▸ **EXTRACTED MATERIAL**
= = = =

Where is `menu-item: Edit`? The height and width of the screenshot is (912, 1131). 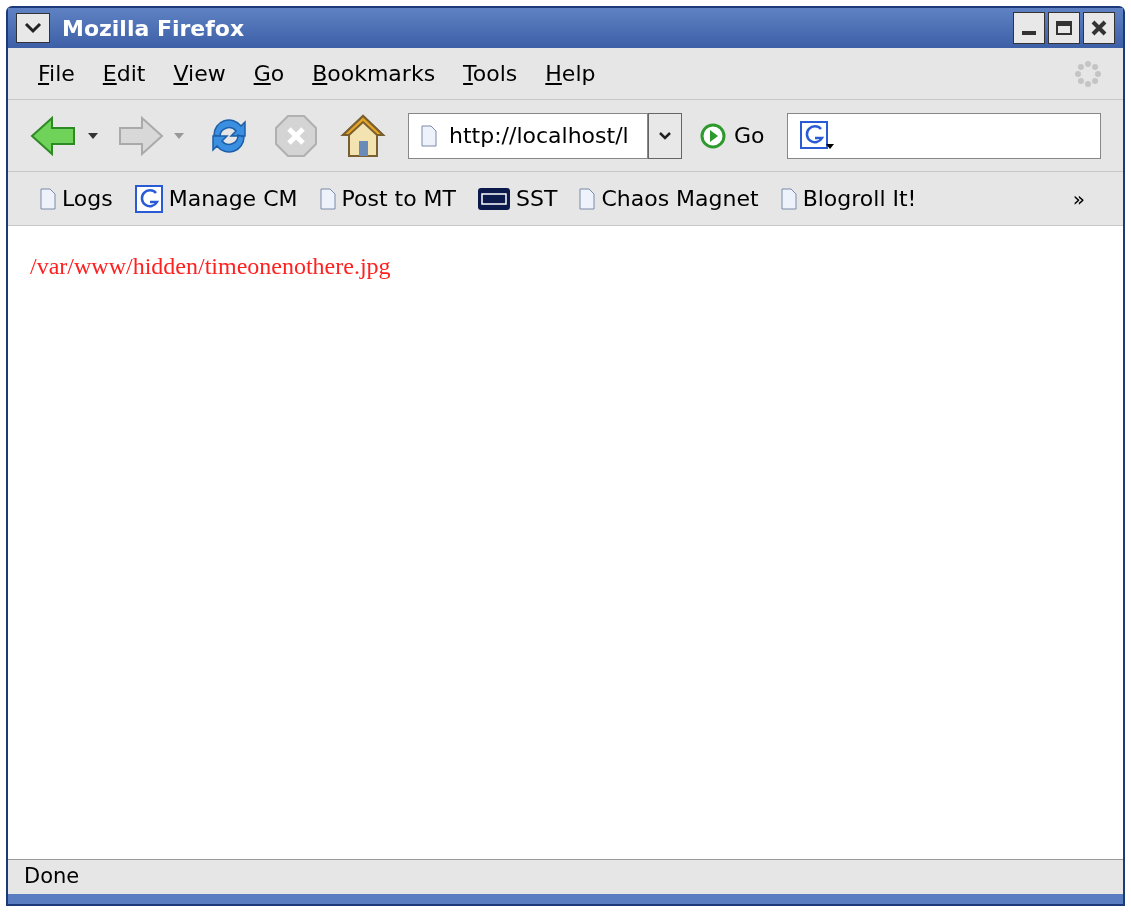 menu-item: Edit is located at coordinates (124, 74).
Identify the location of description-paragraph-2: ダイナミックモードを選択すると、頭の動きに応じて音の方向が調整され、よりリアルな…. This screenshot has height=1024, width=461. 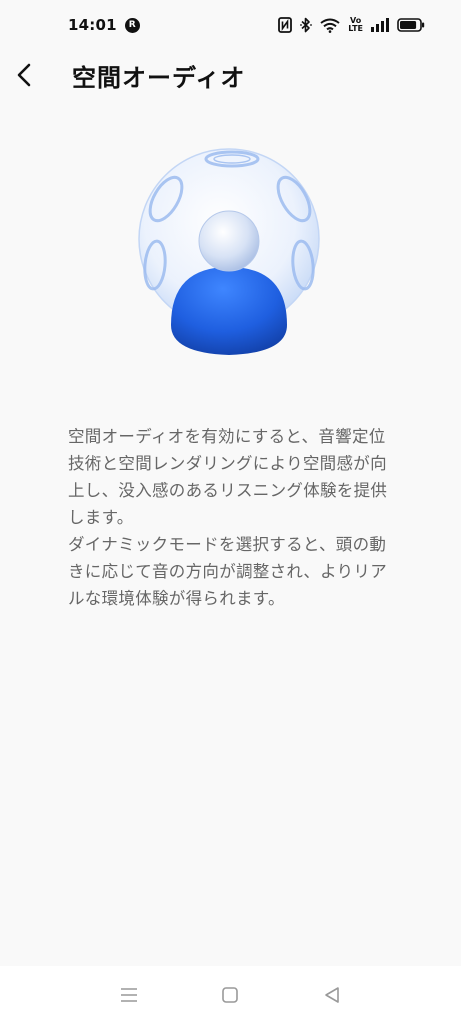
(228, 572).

= = = =

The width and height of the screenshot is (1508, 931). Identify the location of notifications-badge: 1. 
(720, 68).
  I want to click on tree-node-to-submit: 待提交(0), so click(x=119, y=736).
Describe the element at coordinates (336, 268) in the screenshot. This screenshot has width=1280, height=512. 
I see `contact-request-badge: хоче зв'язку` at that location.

= = = =

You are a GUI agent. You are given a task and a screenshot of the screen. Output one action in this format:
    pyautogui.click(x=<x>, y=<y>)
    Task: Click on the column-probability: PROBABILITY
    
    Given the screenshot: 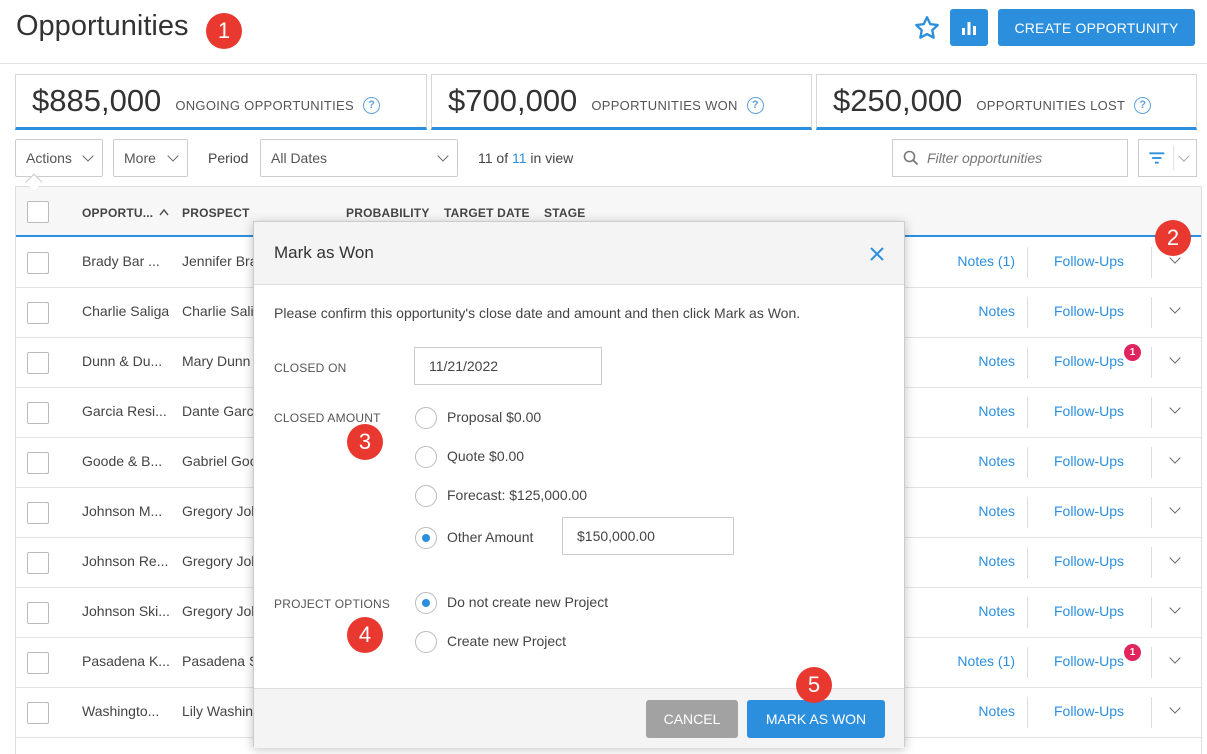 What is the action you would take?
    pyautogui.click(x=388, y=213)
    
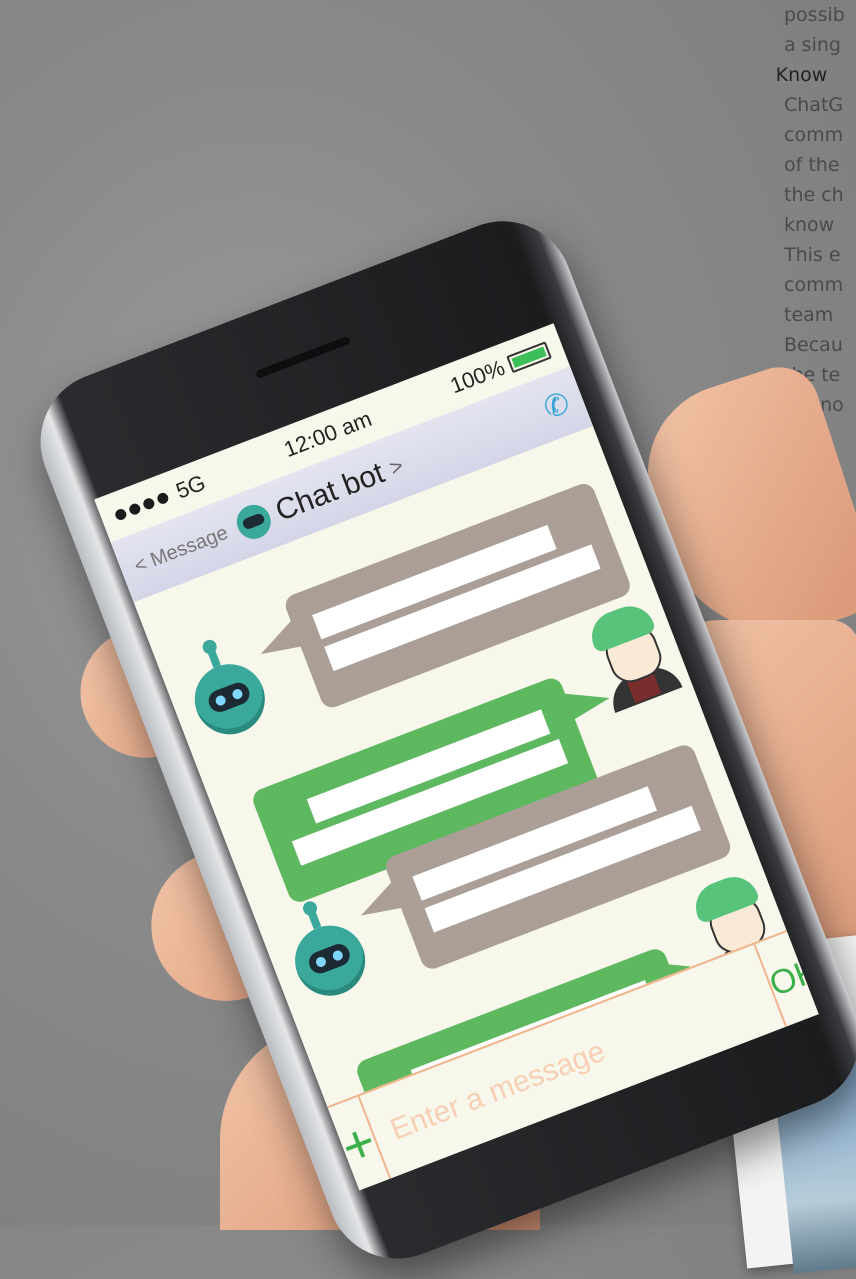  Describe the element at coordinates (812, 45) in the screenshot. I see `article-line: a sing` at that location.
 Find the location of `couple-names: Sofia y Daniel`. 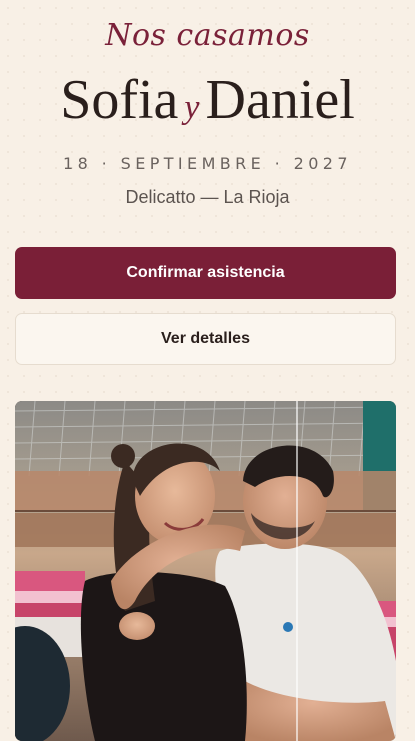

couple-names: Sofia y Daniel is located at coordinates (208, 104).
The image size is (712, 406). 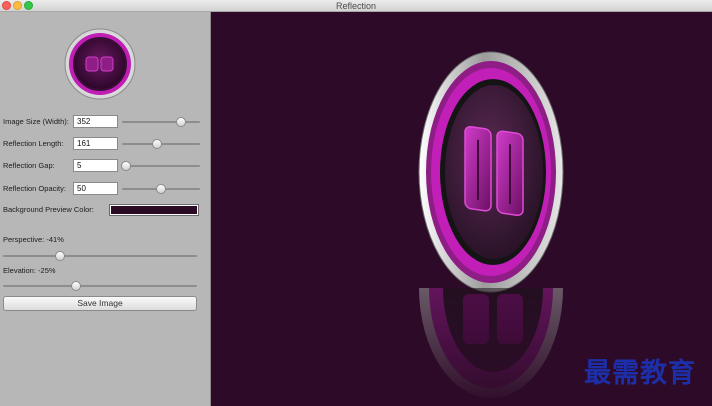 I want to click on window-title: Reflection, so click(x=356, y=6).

= = = =

▸ **PROBLEM DETAILS**
Retype the records from the line that contains "has height=1024, width=461." through the line that contains "(228, 572).", leaving out the pictures.

▸ **EXPECTED ANSWER**
Identify the location of description-paragraph-2: ダイナミックモードを選択すると、頭の動きに応じて音の方向が調整され、よりリアルな…. This screenshot has height=1024, width=461. 
(228, 572).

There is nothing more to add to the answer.